Of course they’re putting their thumbs on the scale. They wouldn’t be politicians if they weren’t. And they wouldn’t be modern-day Republicans if they weren’t seeking every advantage. This is the party that has responded to shifting demographics, which threaten to reduce their numbers significantly, not only by gerrymandering to an unprecedented degree, but also with ginned-up, phony claims of “voter fraud.” Those claims may not be accurate, but “they cheated” is more appealing to wounded egos than “we lost fair and square.”

Thirty years ago, Democrats, who were then in the majority, also gerrymandered districts in their favor — thus we wound up with the pretzel-like 12th Congressional District.

But Republicans’ efforts have been shameless, and have been assisted by modern-day technology that has allowed them to split their opponents’ power more precisely than ever before.

A better way

This needs to end here and now. This can’t be a matter of “They did it, so we can, too” — not when it’s North Carolina voters whose right to fair representation is undermined. Gerrymandering not only tilts the board in one party’s favor, but it helps keep bad legislators on both sides in office.

There is a better way. Some states, among them Colorado and Michigan, have enlisted independent redistricting commissions to draw their legislative maps, thus eliminating the more egregious partisan influence.
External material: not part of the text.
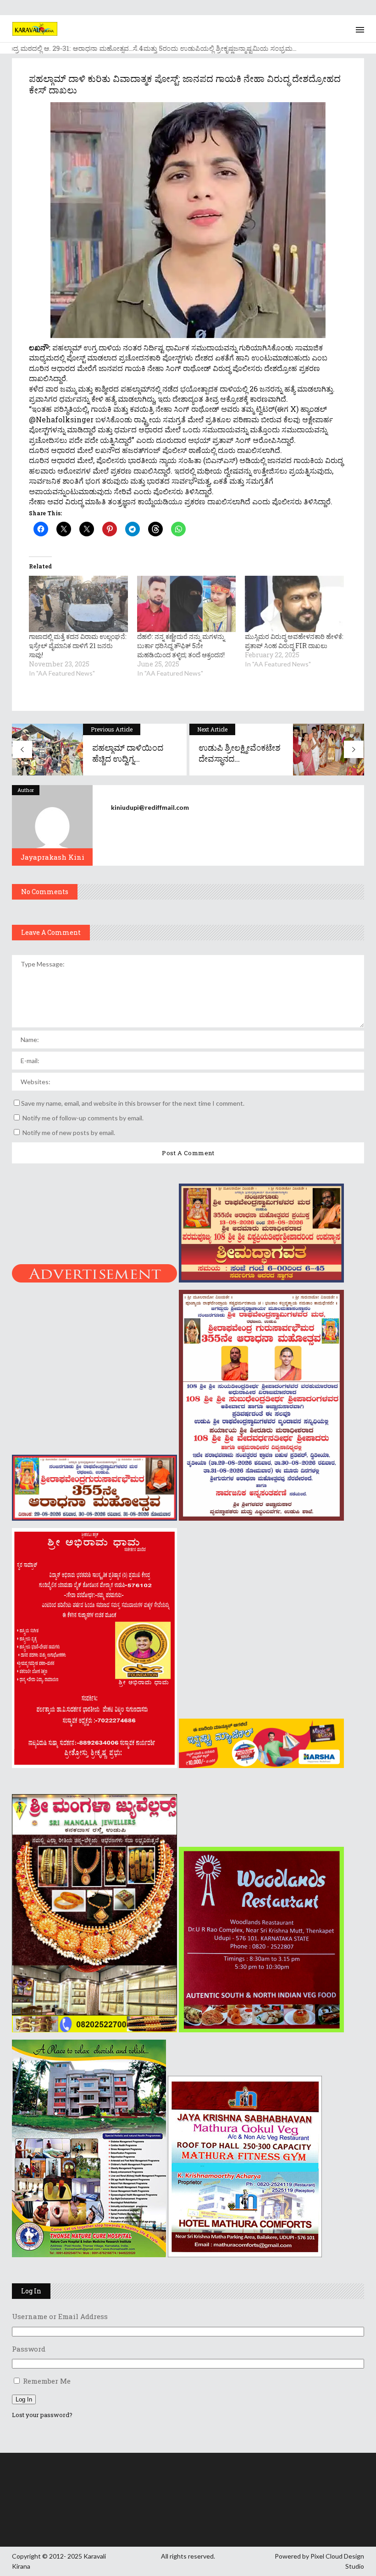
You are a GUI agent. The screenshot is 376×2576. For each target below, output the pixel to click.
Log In (24, 2399)
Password (28, 2348)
Both Republicans and Democrats in the legislature have supported independent redistricting — usually when the other side was in power. The N.C. House actually passed a bipartisan redistricting commission bill in 2019.

Unfortunately, the Republican-majority Senate wouldn’t touch it.

The federal For the People Act would require states to institute independent redistricting commissions, but that’s not likely to pass, either.

In the past we’ve urged legislators to lead from the middle, not dipping too extremely toward one side or another. That seems proper, rational and bearable in a “purple” state.

They’ve not always listened to that advice. Some have indulged too often in hot-button issues that generate a lot of heat without much light.

But it would be easier to do if the districts were as evenly divided as the voters.

The Republican-drawn maps are likely to wind up in court again, a process that will cost taxpayers more money and time and uncertainty. So it goes.

What we all need, what we all deserve, is a level playing field and an opportunity to choose our representatives fairly. Some good-government groups like Common Cause N.C., Democracy North Carolina and the League of Women Voters are working toward that goal. It’s an indictment of our system that they’ve needed to.